::: EXTRACTED RECORDS :::

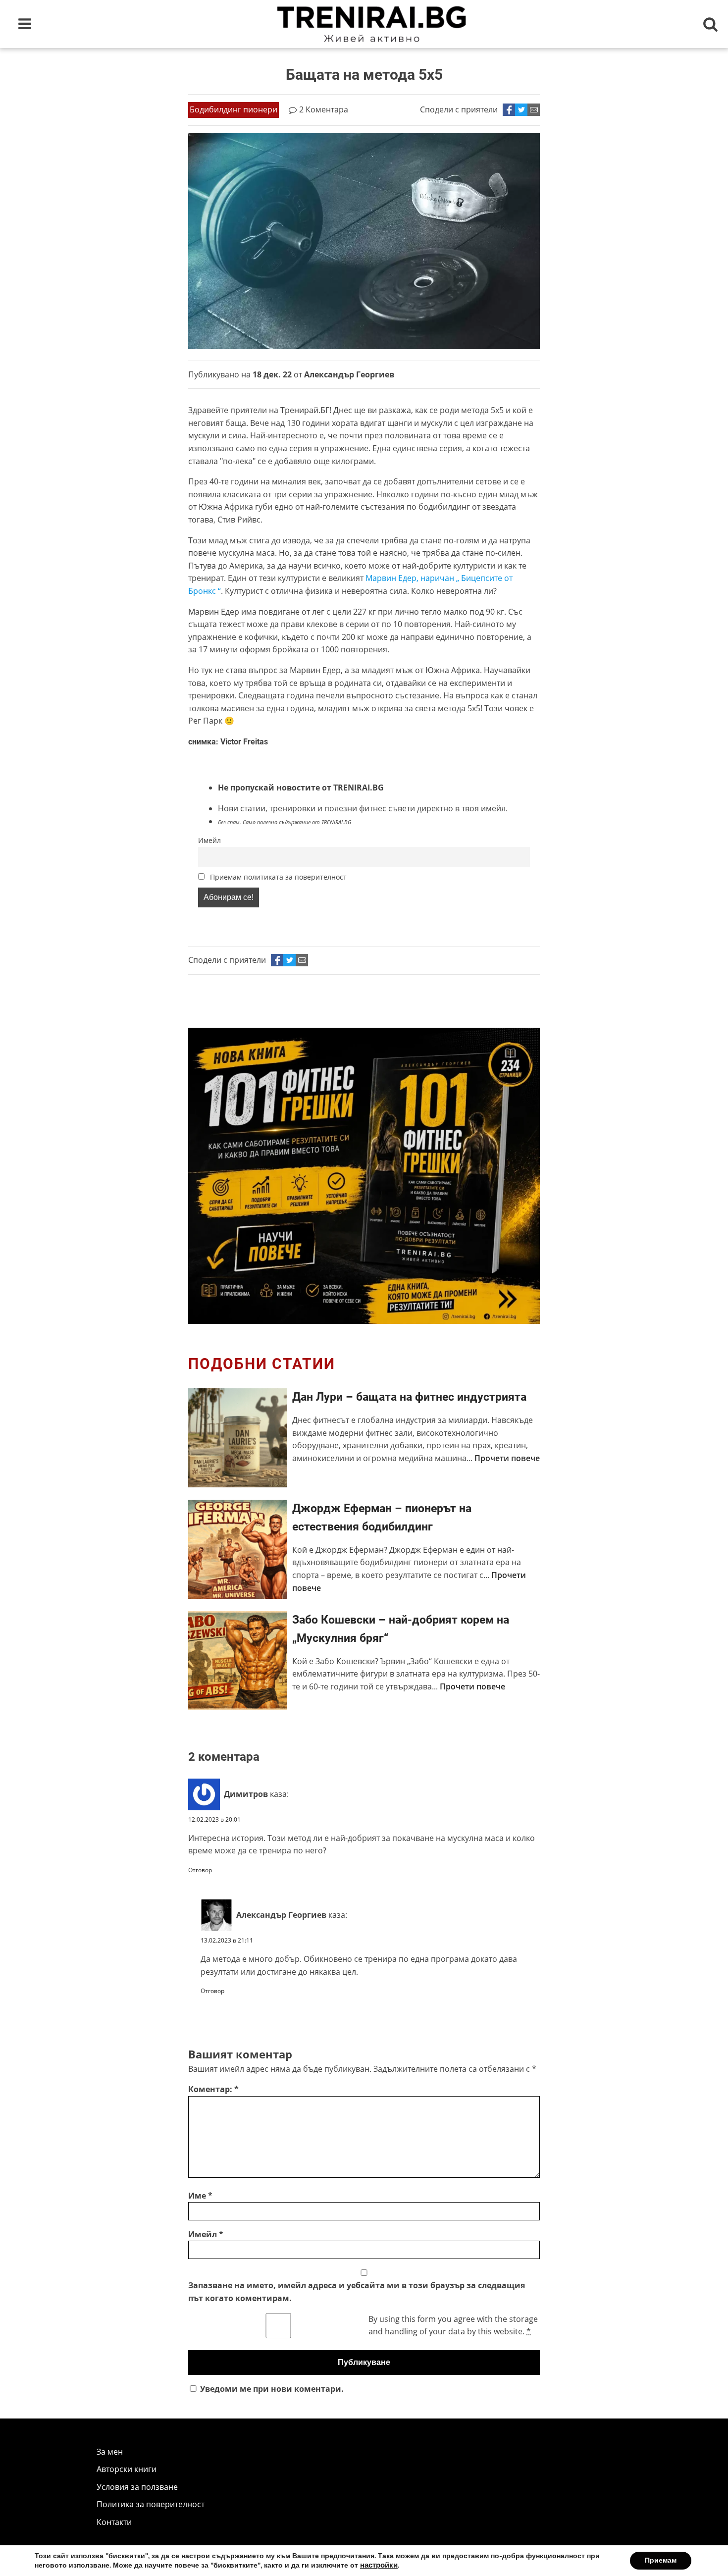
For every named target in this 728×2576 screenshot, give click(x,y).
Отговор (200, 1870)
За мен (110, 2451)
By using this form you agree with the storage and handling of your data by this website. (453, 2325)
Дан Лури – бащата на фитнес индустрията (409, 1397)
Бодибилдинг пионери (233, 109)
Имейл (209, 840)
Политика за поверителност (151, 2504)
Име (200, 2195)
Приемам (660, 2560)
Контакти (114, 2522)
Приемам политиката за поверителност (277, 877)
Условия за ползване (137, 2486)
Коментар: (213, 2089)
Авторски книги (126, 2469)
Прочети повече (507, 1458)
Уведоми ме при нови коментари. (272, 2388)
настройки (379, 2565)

:::

PROBLEM REQUIREMENTS: A word-for-word restatement of the records above from the line containing "By using this" to their final line is all the answer should hold.

WRITTEN SOLUTION:
By using this form you agree with the storage and handling of your data by this website. (453, 2325)
Дан Лури – бащата на фитнес индустрията (409, 1397)
Бодибилдинг пионери (233, 109)
Имейл (209, 840)
Политика за поверителност (151, 2504)
Име (200, 2195)
Приемам (660, 2560)
Контакти (114, 2522)
Приемам политиката за поверителност (277, 877)
Условия за ползване (137, 2486)
Коментар: (213, 2089)
Авторски книги (126, 2469)
Прочети повече (507, 1458)
Уведоми ме при нови коментари. (272, 2388)
настройки (379, 2565)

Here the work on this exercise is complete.